Quality estimation based on multilingual pre-trained language model
LU Jinliang1,2,ZHANG Jiajun1,2*

(1.National Laboratory of Pattern Recognition,Institute of Automation,Chinese Academy of Sciences,Beijing 100190,China; 2.University of Chinese Academy of Sciences,Beijing 100049,China)

DOI: 10.6043/j.issn.0438-0479.201908034

备注

传统的机器翻译评价方法往往需要参考译文,利用机器双语互译评估(BLEU)值等方法比较翻译结果与参考译文之间的相似性.但是,在现实生活中却很难为每一句待翻译的句子找到参考答案,因此,不使用参考译文的译文质量估计(quality estimation,QE)方法有着更加广泛的应用场景.在该文中,基于多语言的预训练语言模型,利用联合编码的策略完成句子级的QE任务,在WMT 2018的QE任务德语→英语语言方向上的评测数据集上取得了最佳的实验结果.同时,对比了微调过程中不同网络结构对于该任务的影响,并探究了平行语料联合编码二次预训练在句子级跨语言任务上的效果.

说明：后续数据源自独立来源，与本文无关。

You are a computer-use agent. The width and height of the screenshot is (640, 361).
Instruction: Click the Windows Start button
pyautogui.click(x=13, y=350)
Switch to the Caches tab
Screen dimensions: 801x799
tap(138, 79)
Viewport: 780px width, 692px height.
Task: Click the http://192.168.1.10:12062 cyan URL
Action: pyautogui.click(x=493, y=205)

In recent years,neural machine translation has advanced greatly.Traditional machine translation evaluation methods generally require references,such as BLEU(bilingual evaluation understudy).These methods aim to compare similarities between candidate and reference.However,in practice,it is difficult for us to find a reference for each source sentence.Therefore,the quality estimation(QE)application scenario is more extensive.In this paper,we use the multi-language pre-trained language model,with the joint-encoding strategy to complete the sentence-level QE task.Experiments show that our model can obtain outstanding results in WMT 2018 QE Shared Task German→English language direction.At the same time,we also compare the impact of different network structures on the task.Finally,we explore the effect of the secondary pre-trained of parallel corpus on the cross-lingual sentence tasks.